Cards

Topps book from 1985 used for fake artifacts

When Topps arranged with Warner Books in 1985 to publish Topps Baseball Cards: A 35-Year History, it was a really neat addition for the hobby. It is a wonderful book of several hundred pages, exact number unknown, because there are no page numbers and no table of contents. Just little pictures of the fronts of all the regular-issue Topps baseball cards from 1951-85. I know I liked the idea so much that my wife bought it for me as soon as it came out, paying full retail, which I think was about $85, an extraordinary amount at the time. It is a component of this discussion that Warner Books printed enough of the coffee-table tomes so that the book would eventually wind up in the bargain bins, reaching, as I recall, all the way to $20 or so, and probably less than that in some places.
By Ben Sobieck
FEB 4, 2008

When Topps arranged with Warner Books in 1985 to publish Topps Baseball Cards: A 35-Year History, it was a really neat addition for the hobby. It is a wonderful book of several hundred pages, exact number unknown, because there are no page numbers and no table of contents. Just little pictures of the fronts of all the regular-issue Topps baseball cards from 1951-85.
I know I liked the idea so much that my wife bought it for me as soon as it came out, paying full retail, which I think was about $85, an extraordinary amount at the time. It is a component of this discussion that Warner Books printed enough of the coffee-table tomes so that the book would eventually wind up in the bargain bins, reaching, as I recall, all the way to $20 or so, and probably less than that in some places.

That’s hardly a reflection on the quality of the book, but merely an acknowledgement of the facts of life in the book-publishing biz. But the fact that it wound up at bargain prices was, no doubt, one of the major reasons that the various miscreants would soon descend upon the scene and begin performing their mischief.

I mention all this because the other day I got an e-mail from a subscriber in New Mexico who had recently obtained five plastic rings that were “made for a child’s finger, that have on them very small representations of 1955 Topps cards, in this case: Dick Groat, Wally Moon, Al Rosen, Ed Lopat and Babe Herman (see photo at right).”

He said he had been unable to locate a reference source to learn anything about the items or an estimated value. He also noted that the rings came in their own plastic bubble cases, according to him suggesting they were available through some kind of vending machine.

Once I got a look at the five “cards” that he attached to the e-mail, it took a fraction of a second to note that they came from the aforementioned Topps book. Like so many reprints, there’s a discernible cast that just jumps out at you. I had to inform the guy of the bad news, something I’ve had to do from time to time in connection with these “cards” clipped out of the book.
The other one I remember was quite a few years ago, maybe even as far back as the late 1990s. A collector sent the actual cards in, which made it even easier to figure out what had happened. The book had been chopped up, and in this instance it was the 1960 Topps section, with the images pasted on to gray cardboard backs.
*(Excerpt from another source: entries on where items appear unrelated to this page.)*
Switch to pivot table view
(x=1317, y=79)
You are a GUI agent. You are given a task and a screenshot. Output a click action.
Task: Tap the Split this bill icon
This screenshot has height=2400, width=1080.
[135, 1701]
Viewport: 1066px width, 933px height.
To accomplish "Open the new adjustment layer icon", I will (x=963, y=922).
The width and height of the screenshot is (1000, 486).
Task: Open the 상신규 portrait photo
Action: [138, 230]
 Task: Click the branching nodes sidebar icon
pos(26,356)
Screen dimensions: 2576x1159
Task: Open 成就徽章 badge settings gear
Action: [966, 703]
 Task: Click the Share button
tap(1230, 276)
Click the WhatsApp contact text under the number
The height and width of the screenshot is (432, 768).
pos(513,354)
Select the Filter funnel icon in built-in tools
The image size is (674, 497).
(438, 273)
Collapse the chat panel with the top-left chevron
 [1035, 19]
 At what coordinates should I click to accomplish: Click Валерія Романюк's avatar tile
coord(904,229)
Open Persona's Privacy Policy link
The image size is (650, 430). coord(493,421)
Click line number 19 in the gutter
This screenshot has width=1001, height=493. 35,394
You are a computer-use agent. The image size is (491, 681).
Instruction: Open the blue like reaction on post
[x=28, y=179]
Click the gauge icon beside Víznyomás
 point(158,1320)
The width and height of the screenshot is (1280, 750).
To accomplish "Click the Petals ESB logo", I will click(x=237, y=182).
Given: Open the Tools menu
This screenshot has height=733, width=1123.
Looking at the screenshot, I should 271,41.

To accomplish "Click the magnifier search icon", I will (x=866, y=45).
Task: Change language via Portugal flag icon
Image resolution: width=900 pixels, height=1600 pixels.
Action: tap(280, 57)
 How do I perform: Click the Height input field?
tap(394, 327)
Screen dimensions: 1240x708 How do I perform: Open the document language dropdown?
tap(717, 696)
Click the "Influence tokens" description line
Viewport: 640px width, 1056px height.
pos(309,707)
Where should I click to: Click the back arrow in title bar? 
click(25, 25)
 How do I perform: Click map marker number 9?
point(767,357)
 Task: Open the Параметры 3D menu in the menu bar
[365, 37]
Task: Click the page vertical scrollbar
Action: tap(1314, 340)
The collector told me that the cards had turned up in an estate sale, which would have helped lend an air of authenticity to them, except for the minor sticking point that they weren’t authentic.

Honestly, I think it would be kinda cool to see a whole set of, let’s say, 1959 Topps in this mini fashion, but that also then places the onus on whoever created them to ensure that they don’t wind up in the hands of somebody who would try to pass them off as vintage originals.

The bad news is that if you wanted to make a whole mini 1959 set, you’d have to cut up two books, since the pages feature cards back-to-back.

* * * * *

It’s been pretty gloomy around these parts, what with that icky NFC Championship Game on Jan. 20 coming in the middle of a cold snap that makes me long for some global warming, or at least local warming.

Once the disappointment of the Packers’ defeat started to ebb a little bit, I started thinking about finding someone or something to blame for the whole debacle, and fairly quickly came up with Sports Illustrated magazine.

The infamous “Sports Illustrated Jinx” struck again, and this time it was a double whammy, since the Big Guy, Brett Favre, wound up gracing their cover twice in the range of about two months. The first one was for the “Sportsman of the Year” designation; the second was that neat image of his pitching in the snow against Seattle.

I’m not bitter, but if appearing on the cover is enough to send somebody to the showers, what happens when it’s twice in such a short span?

And just for the record, I fully understand that attaching a significance to something like that is yet another example of “selective perception” that human beings employ as a means of trying to make sense of a confusing and often forbidding universe. Essentially, we remember those things that support our underlying hypothesis – in this case a Sports Illustrated “jinx” – and simply ignore all of the other instances when they don’t.